* Start *
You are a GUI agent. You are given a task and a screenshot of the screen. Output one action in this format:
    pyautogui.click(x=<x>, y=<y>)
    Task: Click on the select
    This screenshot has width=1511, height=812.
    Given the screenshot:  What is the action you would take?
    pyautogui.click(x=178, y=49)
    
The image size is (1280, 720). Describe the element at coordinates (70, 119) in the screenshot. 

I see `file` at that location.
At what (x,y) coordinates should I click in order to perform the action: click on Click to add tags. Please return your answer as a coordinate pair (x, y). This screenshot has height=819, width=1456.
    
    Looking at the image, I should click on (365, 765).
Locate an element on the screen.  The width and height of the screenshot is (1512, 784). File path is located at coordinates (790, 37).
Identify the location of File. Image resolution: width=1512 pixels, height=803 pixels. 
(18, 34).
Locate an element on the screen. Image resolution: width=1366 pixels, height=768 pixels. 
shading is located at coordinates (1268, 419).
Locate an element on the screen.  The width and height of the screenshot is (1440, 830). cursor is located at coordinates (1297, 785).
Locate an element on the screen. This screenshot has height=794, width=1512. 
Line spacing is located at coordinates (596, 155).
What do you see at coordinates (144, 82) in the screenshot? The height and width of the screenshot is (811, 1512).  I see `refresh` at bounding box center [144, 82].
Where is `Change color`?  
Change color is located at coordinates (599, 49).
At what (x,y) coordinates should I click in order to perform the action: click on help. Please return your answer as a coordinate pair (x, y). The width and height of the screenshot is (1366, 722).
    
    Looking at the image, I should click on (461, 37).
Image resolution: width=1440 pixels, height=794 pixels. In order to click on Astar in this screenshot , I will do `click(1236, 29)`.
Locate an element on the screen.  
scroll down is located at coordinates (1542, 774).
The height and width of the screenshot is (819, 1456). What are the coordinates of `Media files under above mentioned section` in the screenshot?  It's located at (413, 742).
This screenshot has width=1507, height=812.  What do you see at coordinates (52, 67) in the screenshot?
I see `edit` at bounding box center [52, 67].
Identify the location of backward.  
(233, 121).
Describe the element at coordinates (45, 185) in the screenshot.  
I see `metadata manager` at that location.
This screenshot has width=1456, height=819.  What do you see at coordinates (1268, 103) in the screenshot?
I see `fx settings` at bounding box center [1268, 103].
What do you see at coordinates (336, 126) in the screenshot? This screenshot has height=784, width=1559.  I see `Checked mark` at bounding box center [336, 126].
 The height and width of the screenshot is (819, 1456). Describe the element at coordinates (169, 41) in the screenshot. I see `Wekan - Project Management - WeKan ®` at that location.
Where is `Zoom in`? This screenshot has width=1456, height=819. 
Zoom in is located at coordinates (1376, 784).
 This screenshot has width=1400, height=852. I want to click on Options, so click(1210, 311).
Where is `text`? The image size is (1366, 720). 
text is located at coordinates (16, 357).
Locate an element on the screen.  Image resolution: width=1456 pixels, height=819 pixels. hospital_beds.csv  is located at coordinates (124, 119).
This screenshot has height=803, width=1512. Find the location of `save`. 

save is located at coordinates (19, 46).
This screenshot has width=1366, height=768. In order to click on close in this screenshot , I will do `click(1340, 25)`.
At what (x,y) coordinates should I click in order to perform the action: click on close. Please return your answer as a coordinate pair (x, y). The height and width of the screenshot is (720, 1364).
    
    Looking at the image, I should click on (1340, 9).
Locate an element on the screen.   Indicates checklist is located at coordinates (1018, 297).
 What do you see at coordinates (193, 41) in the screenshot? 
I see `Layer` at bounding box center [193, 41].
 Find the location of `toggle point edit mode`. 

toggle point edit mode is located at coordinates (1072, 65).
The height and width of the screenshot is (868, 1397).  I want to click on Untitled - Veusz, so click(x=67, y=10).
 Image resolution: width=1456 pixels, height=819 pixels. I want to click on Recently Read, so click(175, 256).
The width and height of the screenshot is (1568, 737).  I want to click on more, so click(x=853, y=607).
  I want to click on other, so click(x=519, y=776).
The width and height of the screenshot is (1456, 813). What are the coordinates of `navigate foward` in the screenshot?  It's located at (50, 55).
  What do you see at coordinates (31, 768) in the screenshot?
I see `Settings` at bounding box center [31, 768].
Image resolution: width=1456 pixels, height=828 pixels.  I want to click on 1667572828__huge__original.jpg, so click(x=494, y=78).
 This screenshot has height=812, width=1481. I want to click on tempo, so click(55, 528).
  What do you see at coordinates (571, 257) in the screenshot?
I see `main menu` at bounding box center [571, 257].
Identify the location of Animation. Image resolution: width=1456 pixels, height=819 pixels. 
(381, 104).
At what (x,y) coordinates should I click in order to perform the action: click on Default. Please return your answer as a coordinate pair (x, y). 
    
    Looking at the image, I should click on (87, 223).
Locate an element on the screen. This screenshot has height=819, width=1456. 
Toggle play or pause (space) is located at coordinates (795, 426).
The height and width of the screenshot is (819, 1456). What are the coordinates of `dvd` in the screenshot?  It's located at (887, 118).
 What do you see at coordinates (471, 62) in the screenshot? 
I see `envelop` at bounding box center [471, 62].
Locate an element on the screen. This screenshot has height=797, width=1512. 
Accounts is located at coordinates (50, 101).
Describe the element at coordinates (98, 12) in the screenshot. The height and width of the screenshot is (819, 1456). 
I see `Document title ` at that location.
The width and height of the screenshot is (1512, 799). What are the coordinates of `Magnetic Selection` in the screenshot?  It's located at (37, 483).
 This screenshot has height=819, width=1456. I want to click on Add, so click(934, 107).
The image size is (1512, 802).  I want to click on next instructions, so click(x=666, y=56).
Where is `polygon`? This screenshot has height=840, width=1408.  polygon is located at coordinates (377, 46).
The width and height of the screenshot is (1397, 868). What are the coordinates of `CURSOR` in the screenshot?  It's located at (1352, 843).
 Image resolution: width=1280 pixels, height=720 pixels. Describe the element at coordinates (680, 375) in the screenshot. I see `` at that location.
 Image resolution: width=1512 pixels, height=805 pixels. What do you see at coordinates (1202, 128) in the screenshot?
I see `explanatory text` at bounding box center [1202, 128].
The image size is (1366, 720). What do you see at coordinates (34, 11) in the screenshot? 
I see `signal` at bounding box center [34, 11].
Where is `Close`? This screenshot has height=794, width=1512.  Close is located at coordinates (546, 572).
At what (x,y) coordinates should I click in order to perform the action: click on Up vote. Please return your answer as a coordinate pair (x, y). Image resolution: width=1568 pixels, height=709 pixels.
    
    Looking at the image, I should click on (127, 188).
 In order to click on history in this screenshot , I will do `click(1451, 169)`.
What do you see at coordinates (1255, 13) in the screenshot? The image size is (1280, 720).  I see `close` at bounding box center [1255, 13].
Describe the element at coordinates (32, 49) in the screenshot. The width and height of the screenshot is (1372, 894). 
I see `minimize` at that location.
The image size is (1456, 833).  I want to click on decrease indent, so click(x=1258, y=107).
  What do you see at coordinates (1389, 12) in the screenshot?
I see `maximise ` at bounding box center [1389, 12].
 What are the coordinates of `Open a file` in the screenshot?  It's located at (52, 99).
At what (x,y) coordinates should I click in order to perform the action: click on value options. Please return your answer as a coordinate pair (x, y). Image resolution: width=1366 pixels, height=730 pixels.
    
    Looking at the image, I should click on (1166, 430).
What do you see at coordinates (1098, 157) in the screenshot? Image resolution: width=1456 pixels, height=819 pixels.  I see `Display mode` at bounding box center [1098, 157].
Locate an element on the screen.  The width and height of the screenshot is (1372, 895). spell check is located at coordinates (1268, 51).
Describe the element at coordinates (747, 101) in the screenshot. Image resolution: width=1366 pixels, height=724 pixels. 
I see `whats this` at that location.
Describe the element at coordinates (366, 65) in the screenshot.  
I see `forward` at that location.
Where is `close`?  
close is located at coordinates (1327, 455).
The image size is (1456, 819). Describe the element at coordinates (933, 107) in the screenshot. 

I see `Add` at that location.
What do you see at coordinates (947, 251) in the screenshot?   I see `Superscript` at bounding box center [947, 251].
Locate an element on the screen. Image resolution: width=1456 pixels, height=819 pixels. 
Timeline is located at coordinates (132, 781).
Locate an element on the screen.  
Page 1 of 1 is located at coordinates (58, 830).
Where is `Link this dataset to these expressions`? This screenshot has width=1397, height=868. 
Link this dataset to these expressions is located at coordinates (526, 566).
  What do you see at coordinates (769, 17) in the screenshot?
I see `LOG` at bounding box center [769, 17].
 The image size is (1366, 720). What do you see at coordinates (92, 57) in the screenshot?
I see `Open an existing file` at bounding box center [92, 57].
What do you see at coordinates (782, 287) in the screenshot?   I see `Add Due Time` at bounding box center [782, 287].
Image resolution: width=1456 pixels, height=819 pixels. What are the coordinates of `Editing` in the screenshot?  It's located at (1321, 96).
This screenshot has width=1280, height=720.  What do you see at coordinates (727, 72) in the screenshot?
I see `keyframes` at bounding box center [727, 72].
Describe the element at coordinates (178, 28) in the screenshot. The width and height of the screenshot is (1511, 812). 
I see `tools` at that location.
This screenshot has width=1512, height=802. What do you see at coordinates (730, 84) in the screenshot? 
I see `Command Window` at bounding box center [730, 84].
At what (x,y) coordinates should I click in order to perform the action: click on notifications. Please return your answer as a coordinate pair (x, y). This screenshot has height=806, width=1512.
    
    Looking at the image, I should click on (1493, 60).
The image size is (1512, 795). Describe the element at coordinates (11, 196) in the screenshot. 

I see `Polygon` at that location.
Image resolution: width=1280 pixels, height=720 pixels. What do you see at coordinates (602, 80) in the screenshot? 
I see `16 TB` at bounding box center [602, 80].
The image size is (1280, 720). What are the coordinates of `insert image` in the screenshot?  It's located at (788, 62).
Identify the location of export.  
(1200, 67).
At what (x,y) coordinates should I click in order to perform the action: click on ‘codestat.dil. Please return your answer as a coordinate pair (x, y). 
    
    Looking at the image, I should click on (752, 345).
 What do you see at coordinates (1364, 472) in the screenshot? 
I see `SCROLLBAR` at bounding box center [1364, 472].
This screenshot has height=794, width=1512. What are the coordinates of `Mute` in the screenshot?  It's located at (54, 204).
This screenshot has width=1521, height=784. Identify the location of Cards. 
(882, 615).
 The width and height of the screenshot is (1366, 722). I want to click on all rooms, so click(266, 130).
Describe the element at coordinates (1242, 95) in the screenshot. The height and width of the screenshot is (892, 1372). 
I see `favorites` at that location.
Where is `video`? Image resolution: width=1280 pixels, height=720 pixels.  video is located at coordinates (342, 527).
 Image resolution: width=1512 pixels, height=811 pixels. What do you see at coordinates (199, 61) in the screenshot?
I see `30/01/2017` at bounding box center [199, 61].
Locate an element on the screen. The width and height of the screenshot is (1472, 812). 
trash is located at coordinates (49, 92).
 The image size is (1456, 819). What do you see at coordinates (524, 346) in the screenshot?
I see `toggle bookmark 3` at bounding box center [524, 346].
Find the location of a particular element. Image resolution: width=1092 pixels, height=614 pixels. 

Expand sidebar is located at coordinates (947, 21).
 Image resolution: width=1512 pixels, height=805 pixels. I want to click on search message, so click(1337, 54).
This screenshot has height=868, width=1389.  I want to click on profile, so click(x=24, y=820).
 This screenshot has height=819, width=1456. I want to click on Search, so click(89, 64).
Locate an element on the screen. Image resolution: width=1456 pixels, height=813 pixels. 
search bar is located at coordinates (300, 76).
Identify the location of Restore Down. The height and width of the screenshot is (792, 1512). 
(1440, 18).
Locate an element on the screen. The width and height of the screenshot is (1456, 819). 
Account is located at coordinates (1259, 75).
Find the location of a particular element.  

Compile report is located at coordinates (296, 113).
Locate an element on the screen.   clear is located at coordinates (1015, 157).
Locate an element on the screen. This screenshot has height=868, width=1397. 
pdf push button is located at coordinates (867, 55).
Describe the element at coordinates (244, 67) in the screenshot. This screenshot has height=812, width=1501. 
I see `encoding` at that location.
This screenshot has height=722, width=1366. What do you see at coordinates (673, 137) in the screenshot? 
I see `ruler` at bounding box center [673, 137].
* End *
Problem:
Copy out the lines of the material above, from the line containing "pixels, height=730 pixels." through the line containing "coordinates (1268, 51).", including both of those lines.

Written response:
At what (x,y) coordinates should I click in order to perform the action: click on value options. Please return your answer as a coordinate pair (x, y). Image resolution: width=1366 pixels, height=730 pixels.
    
    Looking at the image, I should click on (1166, 430).
What do you see at coordinates (1098, 157) in the screenshot? Image resolution: width=1456 pixels, height=819 pixels.  I see `Display mode` at bounding box center [1098, 157].
Locate an element on the screen.  The width and height of the screenshot is (1372, 895). spell check is located at coordinates (1268, 51).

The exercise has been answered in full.